Agenda item

PENNINE ACUTE NHS TRUST MATERNITY SERVICES UPDATE

A representative from Pennine Acute NHS Trust will report at the meeting.

Minutes:

Members of the Committee considered a verbal presentation from Dr Anton Sinniah, Pennine Acute NHS Trust, in relation to the recently conducted external review of maternity services within the Trust.  The presentation contained the following information:

 

Following the appointment of the new Chief Executive a system was introduced whereby all serious untoward incidents were notified to the Chief Executive and Executive Directors within 24hours and discussed at senior management team on a weekly basis.

 

The report highlighted several incidents within maternity services.  The incidents were reviewed through the Trusts own root cause analysis.  The Trust commissioned an external review of nine incidents which had occurred in maternity services six neonatal and 3 maternal deaths.

 

In summary, the findings of the external review were:

 

·         The population of women cared for at Pennine Acute Trust is diverse and challenging and includes a significant number of high risk and vulnerable women.

·         There are clearly areas of good practice which are appropriately noted and acknowledged and which should be widely shared.

·         The three maternal deaths did not appear to be the result of deficiencies in care.
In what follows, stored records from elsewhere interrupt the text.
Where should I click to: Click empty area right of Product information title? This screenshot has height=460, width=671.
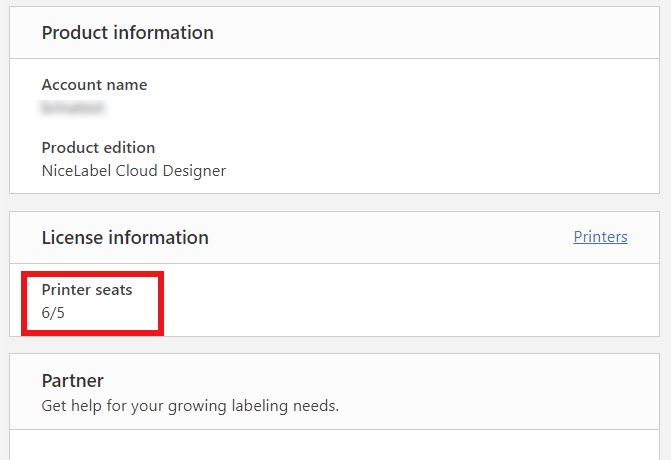pyautogui.click(x=430, y=33)
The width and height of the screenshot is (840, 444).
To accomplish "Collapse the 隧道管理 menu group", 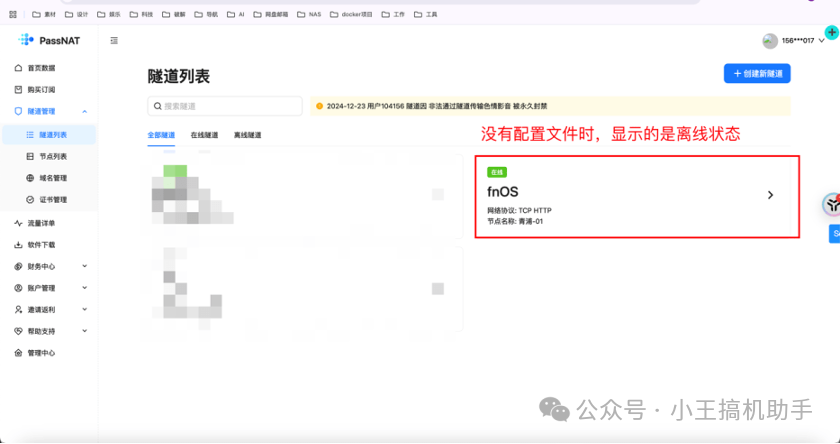I will click(84, 112).
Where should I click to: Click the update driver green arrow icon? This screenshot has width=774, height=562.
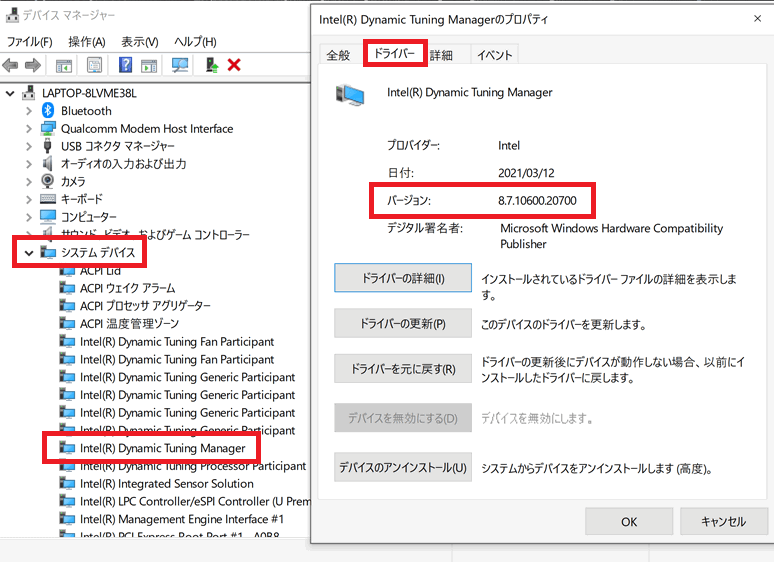pos(211,65)
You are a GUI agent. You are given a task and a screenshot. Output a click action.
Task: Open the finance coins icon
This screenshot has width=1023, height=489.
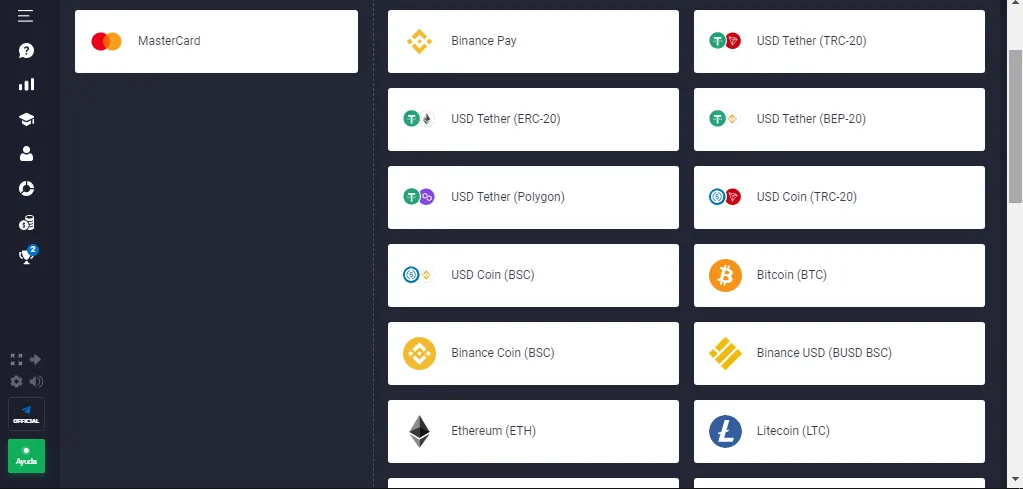[26, 223]
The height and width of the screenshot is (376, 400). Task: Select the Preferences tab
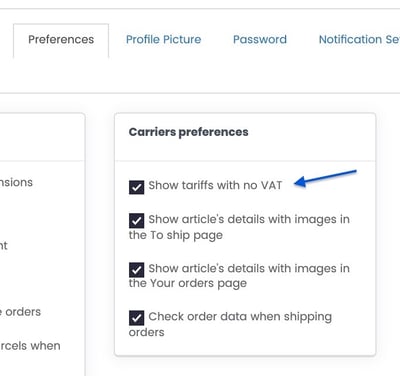[61, 40]
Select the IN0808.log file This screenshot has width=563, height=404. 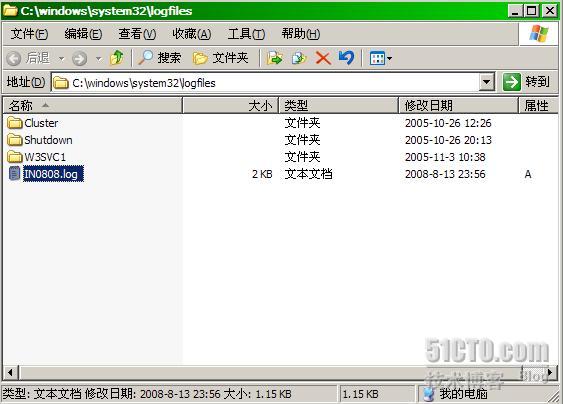coord(46,174)
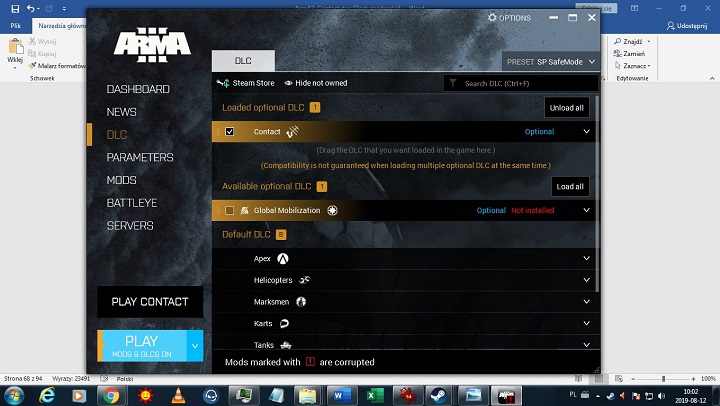The width and height of the screenshot is (720, 406).
Task: Open the Options gear menu
Action: coord(509,18)
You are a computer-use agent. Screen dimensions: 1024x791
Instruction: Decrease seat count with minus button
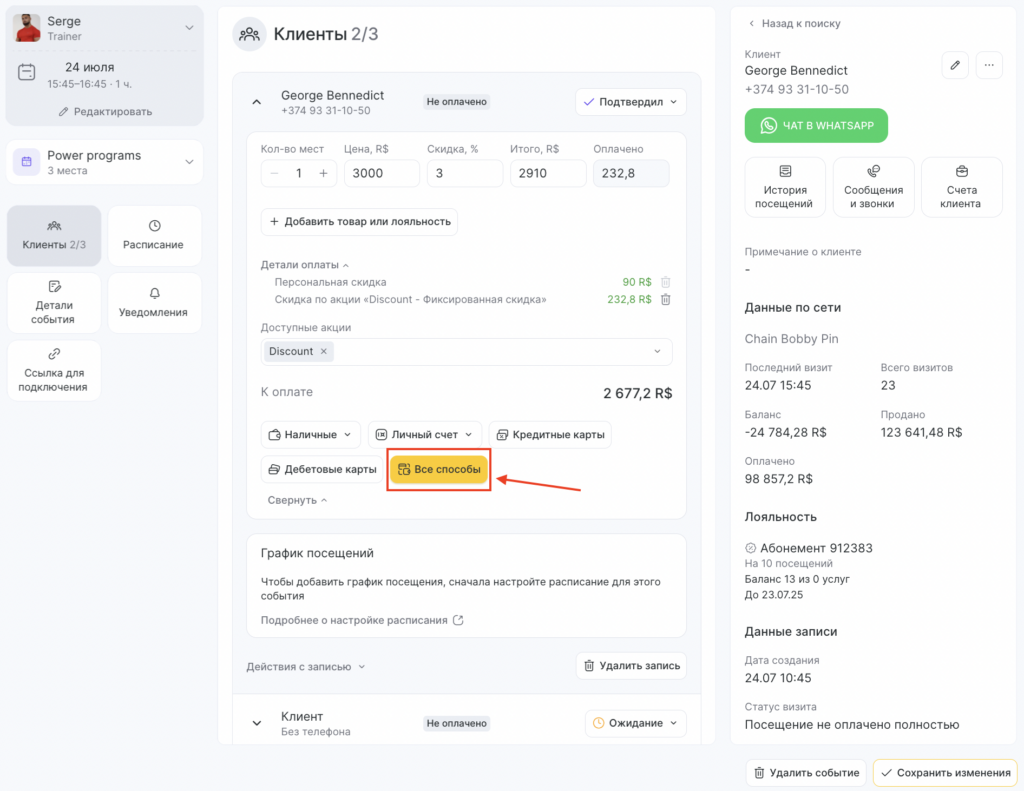pyautogui.click(x=275, y=173)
·         The serious incidents were thoroughly and comprehensively reviewed by the Trust and there was a clear, honest and open approach to identifying failings.

 

There were twelve recommendations made as a result of the review and a comprehensive improvement plan has been drawn up to address the issues raised.

 

Dr Sinniah expressed concern that a member of Trust staff had spoke to the Manchester Evening News in advance of publication of the report.  The Trust spoke to the families concerned in advance of publication, however acknowledge that liaison with the family members could have been better.

 

Those present were given the opportunity to ask questions and make comments and the following points were raised:

 

Dr Sinniah reported that there have been a number of changes to senior management at the Trust since the commencement of the external review; the appointment of a new Chief Nurse as well as a new Deputy Chief Nurse, the appointment of a new Director of Governance and an Acting Medical Director.

 

In response to a Member’s question Dr Sinniah acknowledged that when the external review commenced, the Trust should have informed those families directly affected.

 

Dr Sinniah reported that the outcome of the external review confirmed that the outcomes for those concerned were not preventable but the Trust could have done things differently.

 

Dr Sinniah confirmed that any death that occurs up to 365 days after giving birth is recorded as a Maternal death.

 

Following the decision to conduct an external review, the Trust informed the local CCGs as well as the Trust Development Authority.  An incident management group has been established which is co-chaired by Gill Harris, Pennine Acute’s Chief Nurse and Stuart North, Bury’s CCG Chief Operating Officer.

 

In response to a Member’s question, Dr Sinniah reported that there has been some ongoing media interest in the Trust’s maternity services.  The Trust’s Chief Nurse has meet with a journalist from the Manchester Evening News and explained the background to the review and a further more balanced piece was printed.

 

In response to a Member’s question, Dr Sinniah reported that in response to the concerns raised about clinical leadership the Trust must ensure that there is clarity in relation to individuals’ roles and responsibilities and that information is disseminated.

 

Dr Sinniah reported that the Trust provides a high level of consultant cover.

 

In response to concerns raised by Members, Dr Sinniah reported that in individual cases, a failure of staff to escalate concerns did lead to poor outcomes.  The Trust has subsequently twinned with Newcastle Hospital NHS Foundation Trust to share best practice.

 

In response to a Member’s question, Dr Sinniah reported that the external review did not highlight concerns in relation to a shortage of midwives but rather a shortage of health care assistants.

 

Stuart North, Chief Operating Officer Bury CCG reported that the CCG have been involved in overseeing the process and there will be issues for the CCG as well as the Trust to take forward.

 

It was agreed:

 

That the Health Overview and Scrutiny Committee would receive an update in relation to the Pennine Acute Maternity Services improvement plan at a future committee meeting.